THE 'LOCATION' FILE.
There is a 'data/xxx.loc' file (where 'xxx' is the name of your level)
that contains the location of each model file in (x,y,z) and (h,p,r) -
Heading, Pitch and Roll. 

It's convenient to have some objects automatically 'conform' to sit on
the terrain. If you wish to do that, then you can replace the Z
coordinate with a pair of curly braces '{}'...you can also leave out
either Pitch or Roll (using '{}') - and they will be computed so as to
position the object onto the underlying surface. 

Since objects are added to the scene in order, the track models needs
to appear earlier in the file than things you wish to conform to it. 
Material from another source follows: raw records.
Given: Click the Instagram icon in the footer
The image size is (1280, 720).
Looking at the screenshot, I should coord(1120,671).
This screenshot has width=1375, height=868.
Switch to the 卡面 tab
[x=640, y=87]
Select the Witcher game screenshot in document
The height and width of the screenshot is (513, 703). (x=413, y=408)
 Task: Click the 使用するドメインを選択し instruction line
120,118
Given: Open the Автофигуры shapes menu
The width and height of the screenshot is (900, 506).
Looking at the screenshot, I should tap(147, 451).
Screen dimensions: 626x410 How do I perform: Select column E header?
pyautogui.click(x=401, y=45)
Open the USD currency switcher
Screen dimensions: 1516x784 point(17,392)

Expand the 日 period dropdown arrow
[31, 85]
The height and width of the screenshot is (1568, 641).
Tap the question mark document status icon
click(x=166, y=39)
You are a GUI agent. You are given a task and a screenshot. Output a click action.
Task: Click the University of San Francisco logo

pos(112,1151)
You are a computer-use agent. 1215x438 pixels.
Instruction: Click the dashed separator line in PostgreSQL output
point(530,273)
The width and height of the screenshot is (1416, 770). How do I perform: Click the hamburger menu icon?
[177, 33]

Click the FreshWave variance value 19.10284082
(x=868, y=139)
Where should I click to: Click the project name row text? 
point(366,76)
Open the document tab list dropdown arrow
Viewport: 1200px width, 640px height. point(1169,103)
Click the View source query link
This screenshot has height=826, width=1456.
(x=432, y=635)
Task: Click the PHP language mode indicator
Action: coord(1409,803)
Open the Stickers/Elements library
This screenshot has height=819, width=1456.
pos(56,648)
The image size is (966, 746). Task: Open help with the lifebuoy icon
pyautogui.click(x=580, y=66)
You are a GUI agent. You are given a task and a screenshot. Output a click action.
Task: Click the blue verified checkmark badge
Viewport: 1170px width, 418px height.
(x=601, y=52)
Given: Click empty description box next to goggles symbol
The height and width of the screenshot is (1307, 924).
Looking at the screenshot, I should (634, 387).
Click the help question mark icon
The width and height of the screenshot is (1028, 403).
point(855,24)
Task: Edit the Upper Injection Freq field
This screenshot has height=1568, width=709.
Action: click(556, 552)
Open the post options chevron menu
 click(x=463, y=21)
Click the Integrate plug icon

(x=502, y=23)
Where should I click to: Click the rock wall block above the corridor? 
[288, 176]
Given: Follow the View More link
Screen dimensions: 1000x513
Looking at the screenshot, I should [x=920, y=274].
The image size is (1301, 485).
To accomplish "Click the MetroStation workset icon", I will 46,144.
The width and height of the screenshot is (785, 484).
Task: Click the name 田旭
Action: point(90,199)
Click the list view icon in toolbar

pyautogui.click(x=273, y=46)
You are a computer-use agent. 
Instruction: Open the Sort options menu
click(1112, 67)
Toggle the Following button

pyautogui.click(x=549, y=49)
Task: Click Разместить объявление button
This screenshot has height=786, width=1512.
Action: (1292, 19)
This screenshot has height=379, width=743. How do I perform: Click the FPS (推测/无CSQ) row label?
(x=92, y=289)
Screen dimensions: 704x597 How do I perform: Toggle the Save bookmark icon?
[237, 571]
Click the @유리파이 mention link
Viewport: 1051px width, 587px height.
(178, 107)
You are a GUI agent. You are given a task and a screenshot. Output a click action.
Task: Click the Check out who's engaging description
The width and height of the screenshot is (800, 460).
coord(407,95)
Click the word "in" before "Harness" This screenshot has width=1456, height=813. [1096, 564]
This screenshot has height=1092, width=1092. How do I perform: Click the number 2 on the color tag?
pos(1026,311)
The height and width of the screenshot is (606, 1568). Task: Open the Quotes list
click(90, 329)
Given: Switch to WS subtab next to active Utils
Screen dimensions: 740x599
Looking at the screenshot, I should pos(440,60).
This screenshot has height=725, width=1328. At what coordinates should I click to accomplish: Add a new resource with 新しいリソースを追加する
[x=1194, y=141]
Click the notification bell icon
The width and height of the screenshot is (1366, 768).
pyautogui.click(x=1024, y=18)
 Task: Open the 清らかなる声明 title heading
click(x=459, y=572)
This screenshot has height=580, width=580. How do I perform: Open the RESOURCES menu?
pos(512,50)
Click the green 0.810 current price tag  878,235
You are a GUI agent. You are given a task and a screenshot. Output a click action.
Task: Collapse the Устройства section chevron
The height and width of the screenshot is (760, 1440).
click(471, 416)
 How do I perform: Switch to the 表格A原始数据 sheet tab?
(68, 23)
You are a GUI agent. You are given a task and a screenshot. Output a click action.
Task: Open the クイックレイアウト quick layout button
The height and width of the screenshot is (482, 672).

There are some models that are 'built-in' to the game engine - notably
the the various colours of herring. 

Comments can be placed into the '.loc' file by placing a '#' at the
start of the line. 

The easiest way to understand the '.loc' file format is to look at
some of those from existing levels - the format is easy enough. Here
is an example: 

#
# The track itself.
#
"bsodcastle.ac",0,0,0,0,0,0
#
# Two Zippers (clamped to the track)
#
"zipper.ac",-70,0,{},90,{},{}
"zipper.ac",-75,0,{},180,{},{}
#
# An advert for SuSE Linux
#
"susesign.ac",130,-40,5,-90,0,0
#
# A Gold (Yellow) herring
#
YHERRING,-45,-140
#
# Two Red herring
# 
RHERRING,29,-139
RHERRING,29,-141
#
# Two Silver herring 
#
SHERRING,20,80
SHERRING,120,-65
#
# Two Green herring
# 
GHERRING,25,70
GHERRING,30,70



THE 'DRIVE LINE' FILE:
----------------------
The second file you need is 'data/xxx.drv' - which is an ordered list
of 2D points that lie along the approximate centerline of the track -
starting at the start line, going all the way around the track and
ending again at the start line. 

The DRIVE LINE file is used for several things:

    * To tell the computer players where to steer.
    * To let me figure out how far around the 'lap' each player is. 
    * I also use it to generate a 'plan view' of the track with
      coloured dots for the players.  

Here is an example of a typical 'drv' file.

1.6556,-2.09912
-0.6416,15.1328
-7.5344,35.8112
-22.469,54.192
-40.8496,59.936
-59.2304,51.8944
-75.3136,33.5136
-83.3552,22.0256
-100.587,1.34728
-122.414,-8.99188


The simplest way to generate such a file is to load your track into a
suitable 3D modeller and digitize a 'polyline' (or 'line loop' or
whatever) around the track. Then delete all the other things in the
model and SaveAs to a separate file. Presuming your modeller can
export an ASCII format of some kind, you can easily hand edit the
points to delete the vertical coordinate and all the non-vertex data
from the file. 

You can test whether you got it right by loading the model and drv
file into TuxKart and driving Tux around the track. Observing the
planview as you go around will make it easy to tell whether you got it
right. 

The computer-controlled players have a hard time making it around
tight corners, so please try to have the drv file take a 'racing line'
through the turn to give them a better chance. 

KART MODELS:
------------
Right now, the Karts in TuxKart are pretty simple - just a plain rigid
model. That's going to have to change so the characters do stuff like
leaning into the corners, turning their heads, waving their fists (oh
- wait, none of them *have* fists :-) ...however, remarkably little of
that happens in MarioKart - and my first goal is just to be AS GOOD AS
MK64 - being better than it can come later! 

The Karts also need 2D icons for use in various parts of the game.

Have a look at the data/*.tkkf files for details.